Stored data entries:
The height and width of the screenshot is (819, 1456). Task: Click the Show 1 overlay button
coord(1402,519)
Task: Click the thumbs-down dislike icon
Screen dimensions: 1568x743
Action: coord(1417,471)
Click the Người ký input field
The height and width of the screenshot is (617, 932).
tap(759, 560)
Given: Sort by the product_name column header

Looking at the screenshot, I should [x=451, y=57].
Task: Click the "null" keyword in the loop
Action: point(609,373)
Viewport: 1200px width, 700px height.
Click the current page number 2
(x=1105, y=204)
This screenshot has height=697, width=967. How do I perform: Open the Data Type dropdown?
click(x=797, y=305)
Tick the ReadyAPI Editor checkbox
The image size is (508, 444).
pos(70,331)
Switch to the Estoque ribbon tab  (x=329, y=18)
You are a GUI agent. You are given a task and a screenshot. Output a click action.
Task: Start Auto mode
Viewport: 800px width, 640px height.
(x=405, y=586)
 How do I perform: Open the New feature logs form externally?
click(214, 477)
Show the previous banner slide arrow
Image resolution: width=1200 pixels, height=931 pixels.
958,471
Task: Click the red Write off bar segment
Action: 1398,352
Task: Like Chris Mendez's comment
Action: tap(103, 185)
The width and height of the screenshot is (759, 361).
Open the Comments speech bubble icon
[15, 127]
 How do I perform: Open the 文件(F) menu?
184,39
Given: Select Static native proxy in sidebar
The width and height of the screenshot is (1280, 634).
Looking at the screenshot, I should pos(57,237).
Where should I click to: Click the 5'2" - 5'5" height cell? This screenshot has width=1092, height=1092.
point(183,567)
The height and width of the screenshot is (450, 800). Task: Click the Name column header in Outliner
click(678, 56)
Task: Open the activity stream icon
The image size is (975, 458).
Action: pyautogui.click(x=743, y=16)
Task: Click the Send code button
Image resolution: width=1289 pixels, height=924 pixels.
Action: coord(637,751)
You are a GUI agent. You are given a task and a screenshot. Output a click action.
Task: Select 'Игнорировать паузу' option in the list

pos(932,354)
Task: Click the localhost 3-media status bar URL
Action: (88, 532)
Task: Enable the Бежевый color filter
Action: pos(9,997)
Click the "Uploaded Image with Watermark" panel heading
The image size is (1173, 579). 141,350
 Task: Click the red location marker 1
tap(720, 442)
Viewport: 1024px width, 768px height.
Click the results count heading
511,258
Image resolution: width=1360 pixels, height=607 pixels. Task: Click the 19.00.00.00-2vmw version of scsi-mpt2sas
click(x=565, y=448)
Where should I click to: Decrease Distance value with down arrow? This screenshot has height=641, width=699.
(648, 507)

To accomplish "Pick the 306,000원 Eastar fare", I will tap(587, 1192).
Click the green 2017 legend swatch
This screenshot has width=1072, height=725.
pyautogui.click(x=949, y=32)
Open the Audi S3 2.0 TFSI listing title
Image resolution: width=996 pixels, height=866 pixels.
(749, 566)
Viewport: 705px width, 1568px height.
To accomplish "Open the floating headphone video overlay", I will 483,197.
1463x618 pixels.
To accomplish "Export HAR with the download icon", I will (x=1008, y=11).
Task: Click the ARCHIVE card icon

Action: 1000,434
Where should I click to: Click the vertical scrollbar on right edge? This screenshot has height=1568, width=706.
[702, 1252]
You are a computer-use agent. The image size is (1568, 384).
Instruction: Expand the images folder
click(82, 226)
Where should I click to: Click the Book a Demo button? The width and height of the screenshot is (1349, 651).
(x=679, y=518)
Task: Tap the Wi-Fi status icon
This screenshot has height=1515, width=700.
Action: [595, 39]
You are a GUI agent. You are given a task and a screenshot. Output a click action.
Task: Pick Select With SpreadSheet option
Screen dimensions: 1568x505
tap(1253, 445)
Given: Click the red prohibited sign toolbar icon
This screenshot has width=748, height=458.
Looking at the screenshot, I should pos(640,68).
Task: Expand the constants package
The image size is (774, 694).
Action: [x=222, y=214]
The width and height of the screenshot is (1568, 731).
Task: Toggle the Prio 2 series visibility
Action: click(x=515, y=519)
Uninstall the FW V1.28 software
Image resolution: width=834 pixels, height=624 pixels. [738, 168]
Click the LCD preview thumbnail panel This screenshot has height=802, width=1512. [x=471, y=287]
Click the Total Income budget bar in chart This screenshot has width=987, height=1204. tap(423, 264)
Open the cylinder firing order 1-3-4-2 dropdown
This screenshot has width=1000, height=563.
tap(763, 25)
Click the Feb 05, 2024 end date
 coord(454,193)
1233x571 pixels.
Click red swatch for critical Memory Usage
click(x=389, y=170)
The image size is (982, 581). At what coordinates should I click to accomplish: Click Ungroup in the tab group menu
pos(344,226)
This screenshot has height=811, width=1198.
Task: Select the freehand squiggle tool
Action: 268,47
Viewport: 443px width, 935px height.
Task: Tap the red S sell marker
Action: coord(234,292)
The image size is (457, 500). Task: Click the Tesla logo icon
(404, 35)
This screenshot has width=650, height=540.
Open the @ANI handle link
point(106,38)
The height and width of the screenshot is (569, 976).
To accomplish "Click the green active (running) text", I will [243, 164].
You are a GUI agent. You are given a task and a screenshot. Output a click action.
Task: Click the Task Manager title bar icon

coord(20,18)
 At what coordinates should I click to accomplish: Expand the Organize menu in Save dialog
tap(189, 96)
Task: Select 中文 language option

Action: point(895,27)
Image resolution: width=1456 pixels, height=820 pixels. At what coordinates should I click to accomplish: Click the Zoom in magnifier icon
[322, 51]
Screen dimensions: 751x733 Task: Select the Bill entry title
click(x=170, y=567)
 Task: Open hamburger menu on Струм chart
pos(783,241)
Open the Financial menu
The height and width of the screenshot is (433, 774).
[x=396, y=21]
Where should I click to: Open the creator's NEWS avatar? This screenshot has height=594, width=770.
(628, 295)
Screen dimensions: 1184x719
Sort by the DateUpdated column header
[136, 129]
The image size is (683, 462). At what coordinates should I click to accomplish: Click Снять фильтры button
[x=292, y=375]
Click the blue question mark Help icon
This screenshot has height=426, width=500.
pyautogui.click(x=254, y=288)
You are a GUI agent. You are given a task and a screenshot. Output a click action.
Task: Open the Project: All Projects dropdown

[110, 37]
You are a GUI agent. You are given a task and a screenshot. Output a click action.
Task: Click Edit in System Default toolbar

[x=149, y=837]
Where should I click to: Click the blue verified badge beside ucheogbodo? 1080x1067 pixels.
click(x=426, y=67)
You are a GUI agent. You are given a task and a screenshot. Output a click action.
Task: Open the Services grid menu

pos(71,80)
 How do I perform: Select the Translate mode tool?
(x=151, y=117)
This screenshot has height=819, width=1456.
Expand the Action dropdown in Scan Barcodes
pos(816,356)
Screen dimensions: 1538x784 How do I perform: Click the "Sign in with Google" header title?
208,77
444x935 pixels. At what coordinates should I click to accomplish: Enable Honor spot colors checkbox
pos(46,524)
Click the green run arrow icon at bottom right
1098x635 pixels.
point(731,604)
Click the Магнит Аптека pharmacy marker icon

PROBLEM STATEMENT -
Print all the data above word for word.

RESULT FOR THIS TASK -
The height and width of the screenshot is (819, 1456). Task: Click the Show 1 overlay button
coord(1402,519)
Task: Click the thumbs-down dislike icon
Screen dimensions: 1568x743
Action: coord(1417,471)
Click the Người ký input field
The height and width of the screenshot is (617, 932).
tap(759, 560)
Given: Sort by the product_name column header

Looking at the screenshot, I should [x=451, y=57].
Task: Click the "null" keyword in the loop
Action: point(609,373)
Viewport: 1200px width, 700px height.
Click the current page number 2
(x=1105, y=204)
This screenshot has height=697, width=967. How do I perform: Open the Data Type dropdown?
click(x=797, y=305)
Tick the ReadyAPI Editor checkbox
The image size is (508, 444).
pos(70,331)
Switch to the Estoque ribbon tab  (x=329, y=18)
You are a GUI agent. You are given a task and a screenshot. Output a click action.
Task: Start Auto mode
Viewport: 800px width, 640px height.
(x=405, y=586)
 How do I perform: Open the New feature logs form externally?
click(214, 477)
Show the previous banner slide arrow
Image resolution: width=1200 pixels, height=931 pixels.
958,471
Task: Click the red Write off bar segment
Action: 1398,352
Task: Like Chris Mendez's comment
Action: tap(103, 185)
The width and height of the screenshot is (759, 361).
Open the Comments speech bubble icon
[15, 127]
 How do I perform: Open the 文件(F) menu?
184,39
Given: Select Static native proxy in sidebar
The width and height of the screenshot is (1280, 634).
Looking at the screenshot, I should pos(57,237).
Where should I click to: Click the 5'2" - 5'5" height cell? This screenshot has width=1092, height=1092.
point(183,567)
The height and width of the screenshot is (450, 800). Task: Click the Name column header in Outliner
click(678, 56)
Task: Open the activity stream icon
The image size is (975, 458).
Action: pyautogui.click(x=743, y=16)
Task: Click the Send code button
Image resolution: width=1289 pixels, height=924 pixels.
Action: coord(637,751)
You are a GUI agent. You are given a task and a screenshot. Output a click action.
Task: Select 'Игнорировать паузу' option in the list

pos(932,354)
Task: Click the localhost 3-media status bar URL
Action: (88, 532)
Task: Enable the Бежевый color filter
Action: pos(9,997)
Click the "Uploaded Image with Watermark" panel heading
The image size is (1173, 579). 141,350
 Task: Click the red location marker 1
tap(720, 442)
Viewport: 1024px width, 768px height.
Click the results count heading
511,258
Image resolution: width=1360 pixels, height=607 pixels. Task: Click the 19.00.00.00-2vmw version of scsi-mpt2sas
click(x=565, y=448)
Where should I click to: Decrease Distance value with down arrow? This screenshot has height=641, width=699.
(648, 507)

To accomplish "Pick the 306,000원 Eastar fare", I will tap(587, 1192).
Click the green 2017 legend swatch
This screenshot has width=1072, height=725.
pyautogui.click(x=949, y=32)
Open the Audi S3 2.0 TFSI listing title
Image resolution: width=996 pixels, height=866 pixels.
(749, 566)
Viewport: 705px width, 1568px height.
To accomplish "Open the floating headphone video overlay", I will 483,197.
1463x618 pixels.
To accomplish "Export HAR with the download icon", I will (x=1008, y=11).
Task: Click the ARCHIVE card icon

Action: 1000,434
Where should I click to: Click the vertical scrollbar on right edge? This screenshot has height=1568, width=706.
[702, 1252]
You are a computer-use agent. The image size is (1568, 384).
Instruction: Expand the images folder
click(82, 226)
Where should I click to: Click the Book a Demo button? The width and height of the screenshot is (1349, 651).
(x=679, y=518)
Task: Tap the Wi-Fi status icon
This screenshot has height=1515, width=700.
Action: [595, 39]
You are a GUI agent. You are given a task and a screenshot. Output a click action.
Task: Pick Select With SpreadSheet option
Screen dimensions: 1568x505
tap(1253, 445)
Given: Click the red prohibited sign toolbar icon
This screenshot has width=748, height=458.
Looking at the screenshot, I should pos(640,68).
Task: Expand the constants package
The image size is (774, 694).
Action: [x=222, y=214]
The width and height of the screenshot is (1568, 731).
Task: Toggle the Prio 2 series visibility
Action: click(x=515, y=519)
Uninstall the FW V1.28 software
Image resolution: width=834 pixels, height=624 pixels. [738, 168]
Click the LCD preview thumbnail panel This screenshot has height=802, width=1512. [x=471, y=287]
Click the Total Income budget bar in chart This screenshot has width=987, height=1204. tap(423, 264)
Open the cylinder firing order 1-3-4-2 dropdown
This screenshot has width=1000, height=563.
tap(763, 25)
Click the Feb 05, 2024 end date
 coord(454,193)
1233x571 pixels.
Click red swatch for critical Memory Usage
click(x=389, y=170)
The image size is (982, 581). At what coordinates should I click to accomplish: Click Ungroup in the tab group menu
pos(344,226)
This screenshot has height=811, width=1198.
Task: Select the freehand squiggle tool
Action: 268,47
Viewport: 443px width, 935px height.
Task: Tap the red S sell marker
Action: coord(234,292)
The image size is (457, 500). Task: Click the Tesla logo icon
(404, 35)
This screenshot has width=650, height=540.
Open the @ANI handle link
point(106,38)
The height and width of the screenshot is (569, 976).
To accomplish "Click the green active (running) text", I will [243, 164].
You are a GUI agent. You are given a task and a screenshot. Output a click action.
Task: Click the Task Manager title bar icon

coord(20,18)
 At what coordinates should I click to accomplish: Expand the Organize menu in Save dialog
tap(189, 96)
Task: Select 中文 language option

Action: point(895,27)
Image resolution: width=1456 pixels, height=820 pixels. At what coordinates should I click to accomplish: Click the Zoom in magnifier icon
[322, 51]
Screen dimensions: 751x733 Task: Select the Bill entry title
click(x=170, y=567)
 Task: Open hamburger menu on Струм chart
pos(783,241)
Open the Financial menu
The height and width of the screenshot is (433, 774).
[x=396, y=21]
Where should I click to: Open the creator's NEWS avatar? This screenshot has height=594, width=770.
(628, 295)
Screen dimensions: 1184x719
Sort by the DateUpdated column header
[136, 129]
The image size is (683, 462). At what coordinates should I click to accomplish: Click Снять фильтры button
[x=292, y=375]
Click the blue question mark Help icon
This screenshot has height=426, width=500.
pyautogui.click(x=254, y=288)
You are a GUI agent. You are given a task and a screenshot. Output a click action.
Task: Open the Project: All Projects dropdown

[110, 37]
You are a GUI agent. You are given a task and a screenshot. Output a click action.
Task: Click Edit in System Default toolbar

[x=149, y=837]
Where should I click to: Click the blue verified badge beside ucheogbodo? 1080x1067 pixels.
click(x=426, y=67)
You are a GUI agent. You are given a task and a screenshot. Output a click action.
Task: Open the Services grid menu

pos(71,80)
 How do I perform: Select the Translate mode tool?
(x=151, y=117)
This screenshot has height=819, width=1456.
Expand the Action dropdown in Scan Barcodes
pos(816,356)
Screen dimensions: 1538x784 How do I perform: Click the "Sign in with Google" header title?
208,77
444x935 pixels. At what coordinates should I click to accomplish: Enable Honor spot colors checkbox
pos(46,524)
Click the green run arrow icon at bottom right
1098x635 pixels.
point(731,604)
Click the Магнит Аптека pharmacy marker icon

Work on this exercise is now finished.